Desempenho chave
Especificações técnicas
Motor
- Cilindrada
- 625 cc
- Potência
- 55.0 ch @ 7000 tr/min (40.5 kW)
- Torque
- 56.9 Nm @ 5500 tr/min
- Tipo de motor
- Monocylindre, 4 temps
- Arrefecimento
- liquide
- Taxa de compressão
- 11.5 : 1
- Diâmetro × curso
- 101 x 78 mm
- Válvulas/cilindro
- 4
- Eixos de cames
- 1 ACT
Chassi
- Chassi
- simple berceau dédoublé en acier
- Câmbio
- boîte à 5 rapports
- Transmissão final
- Chaîne
- Suspensão dianteira
- Fourche téléhydraulique inversée WP Ø 48 mm, déb : 275 mm
- Suspensão traseira
- Mono-amortisseur WP, déb : 300 mm
Freios
- Freio dianteiro
- Freinage 1 disque Ø 300 mm, étrier 4 pistons
- Freio traseiro
- Freinage 1 disque Ø 220 mm, étrier simple piston
- Pneu dianteiro
- 90/90-21
- Pneu traseiro
- 140/80-18
Dimensões
- Altura do assento
- 945.00 mm
- Tanque
- 28.00 L
- Peso a seco
- 154.00 kg
- Preço novo
- 8 719 €
Apresentação
Quem, em 2001, podia pretender levar você de Paris a Dakar sem pestanejar, por pouco mais de 150 kg a seco? A KTM, forte de suas vitórias nas areias africanas, transpôs seu know-how de rali para uma máquina acessível tanto aos aventureiros de domingo quanto aos viajantes de longa distância. A LC4-E 640 Adventure não esconde suas origens. Ela as reivindica, da ponta de sua roda de 21 polegadas até seu tanque de 28 litros talhado para engolir as etapas sem passar pelo posto a cada duas horas.

O monocilíndrico de 624 cc desenvolve 55 cavalos a 7.000 rpm e 56,9 Nm de torque a 5.500 giros. No papel, é modesto para uma máquina pensada para viagem. Na prática, esse mono quatro válvulas com taxa de compressão de 11,5:1 possui uma vivacidade que suas rivais bicilíndricas invejam. A relação peso/potência joga a seu favor: 154 kg a seco é território de enduros, não de trails rodoviários. O câmbio de cinco marchas é suficiente para explorar esse temperamento bravio, mesmo que uma sexta marcha trouxesse mais conforto na estrada. A velocidade máxima anunciada de 165 km/h confirma que a Adventure prefere os caminhos vicinais às retas intermináveis.

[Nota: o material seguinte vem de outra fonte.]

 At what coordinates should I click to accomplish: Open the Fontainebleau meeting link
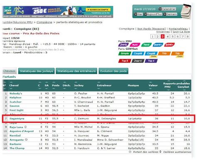click(x=178, y=29)
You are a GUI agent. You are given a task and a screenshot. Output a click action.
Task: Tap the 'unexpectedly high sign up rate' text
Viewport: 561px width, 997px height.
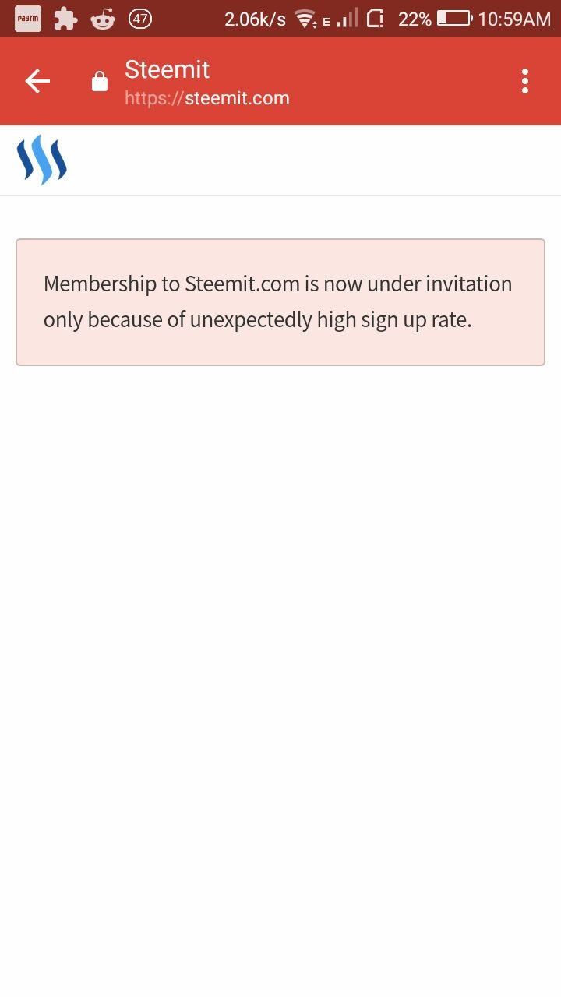coord(330,320)
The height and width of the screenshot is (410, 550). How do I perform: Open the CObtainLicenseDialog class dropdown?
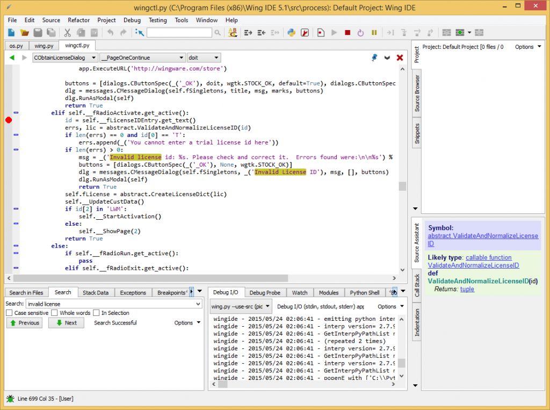tap(64, 57)
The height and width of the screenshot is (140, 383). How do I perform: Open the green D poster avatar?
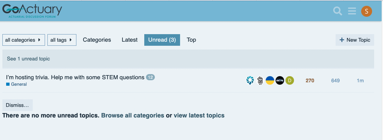point(290,80)
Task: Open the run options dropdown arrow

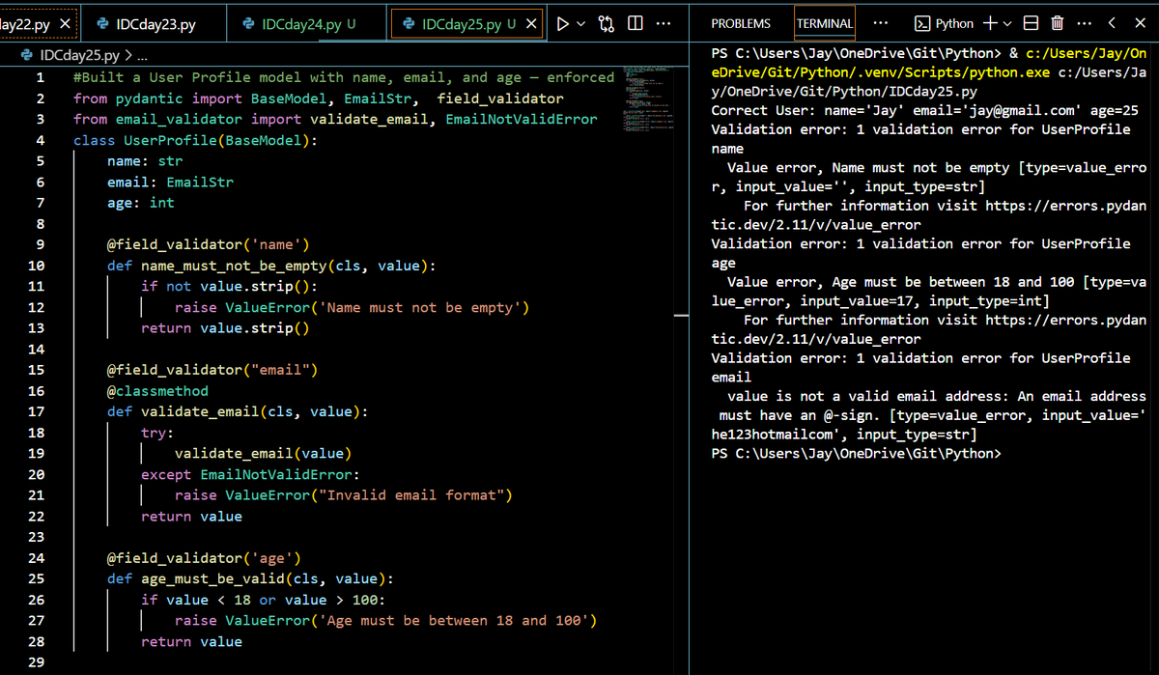Action: 581,23
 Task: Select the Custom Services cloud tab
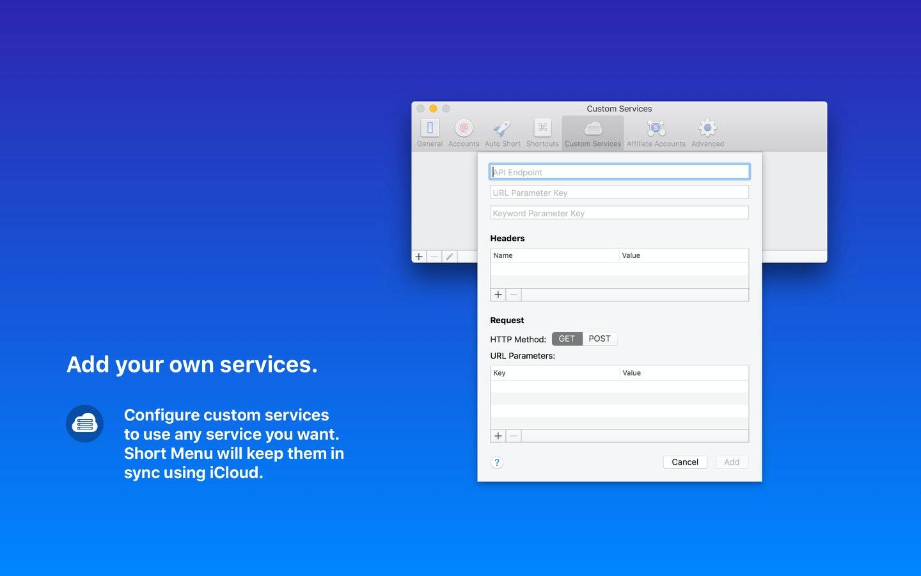pos(593,133)
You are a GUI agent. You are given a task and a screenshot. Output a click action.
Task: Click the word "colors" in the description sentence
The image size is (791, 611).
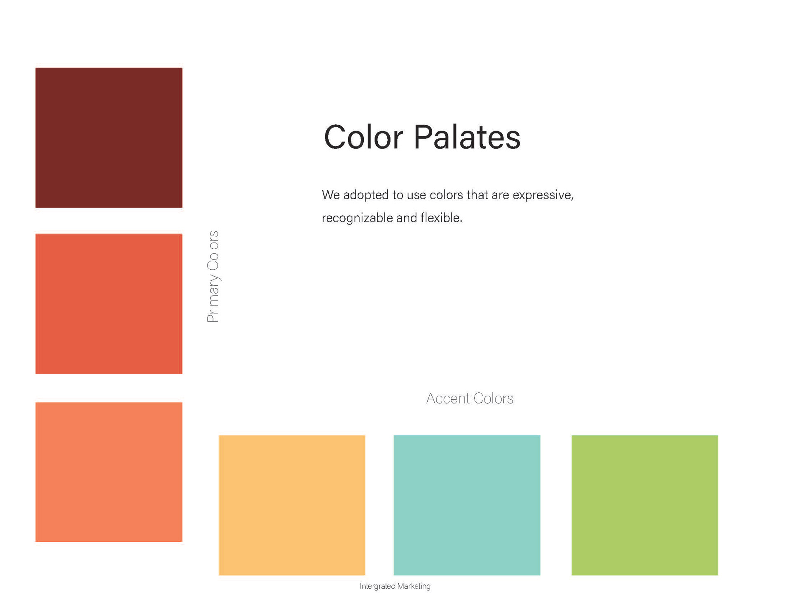click(446, 195)
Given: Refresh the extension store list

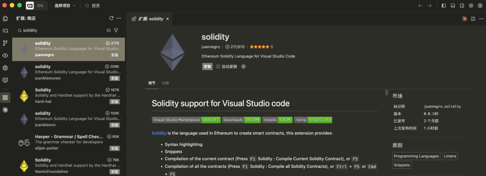Looking at the screenshot, I should (111, 18).
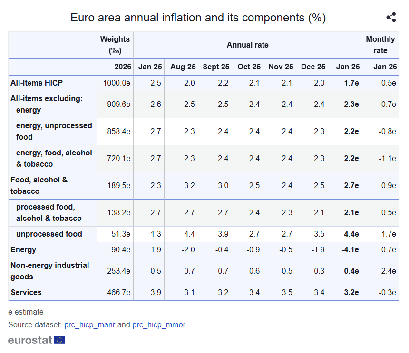This screenshot has width=409, height=353.
Task: Open the prc_hicp_manr dataset link
Action: click(89, 325)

No quesito ciclística, a KTM não economizou. O quadro simples berço desdobrado em aço abriga suspensões WP generosas: garfo invertido de 48 mm com 275 mm de curso na dianteira, monoamortecedor oferecendo 300 mm na traseira. Estamos em valores de máquina de rali-raid, não de trail comportado. A frenagem, com um disco de 300 mm pinçado por uma pinça de quatro pistões na dianteira e um disco de 220 mm na traseira, se mostra suficiente sem ser referência em potência. Os pneus em 90/90-21 e 140/80-18 lembram que essa KTM se sente em casa na terra batida antes de tudo. Em compensação, o banco empoleirado a 945 mm não fará concessões aos mais baixos. É preciso ter perna para colocar o pé no chão com segurança.

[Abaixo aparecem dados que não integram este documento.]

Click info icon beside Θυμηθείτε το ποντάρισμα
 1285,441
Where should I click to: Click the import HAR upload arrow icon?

Na estrada, a 640 Adventure se revela mais polivalente do que se poderia temer. A proteção da carenagem funciona bem contra o vento, a posição de pilotagem permite longas horas no banco sem dor, e a possibilidade de pilotar em pé nas pedaleiras transforma as trilhas esburacadas em playground. Diante de uma BMW F 650 GS da mesma época, a KTM joga a carta da autenticidade off-road, enquanto a bávara privilegia o conforto rodoviário. É uma escolha assumida: a do piloto que quer realmente deixar o asfalto, não apenas sonhar com isso.

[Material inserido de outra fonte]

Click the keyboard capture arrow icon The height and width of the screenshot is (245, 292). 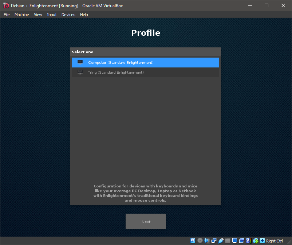262,241
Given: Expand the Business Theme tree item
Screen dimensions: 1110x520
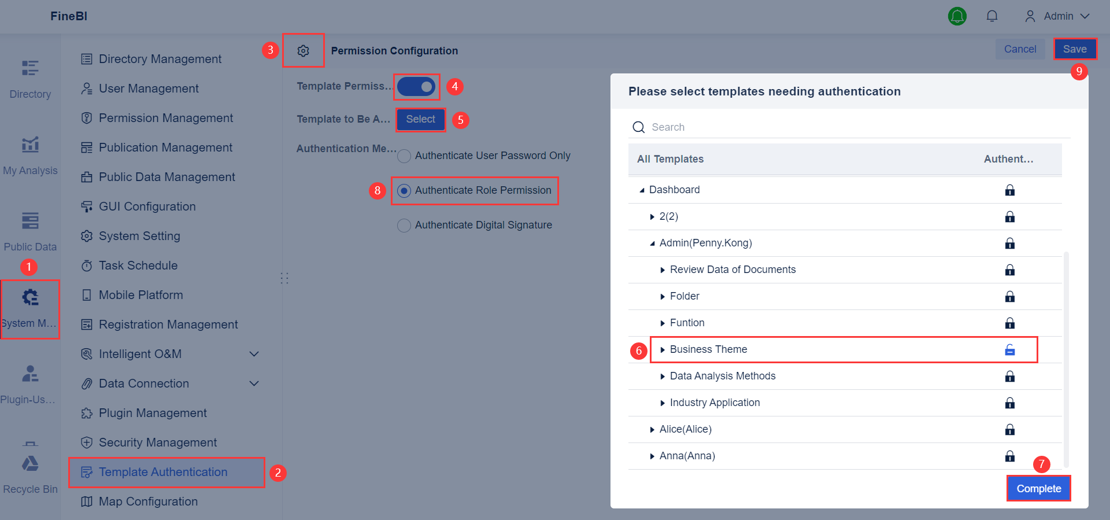Looking at the screenshot, I should (x=663, y=349).
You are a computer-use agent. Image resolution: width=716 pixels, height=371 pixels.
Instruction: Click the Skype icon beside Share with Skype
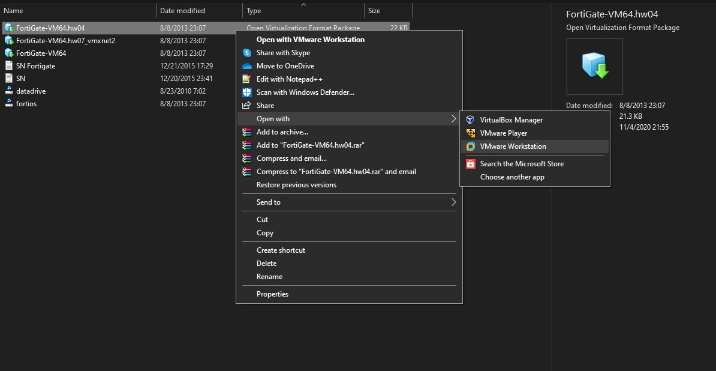point(247,53)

A 8.719 euros no preço da época, a conta pesa um pouco para um monocilíndrico. Mas o equipamento de série, a qualidade dos componentes WP e a capacidade real dessa máquina de aguentar as piores condições justificam o investimento. A LC4-E 640 Adventure se destina aos viajantes que não querem um trail asséptico. Ela exige um piloto capaz de lidar com sua altura de banco e seu caráter bruto, mas o recompensa com uma liberdade que poucas máquinas ofereciam em 2001. Uma verdadeira aventureira, sem compromissos desnecessários.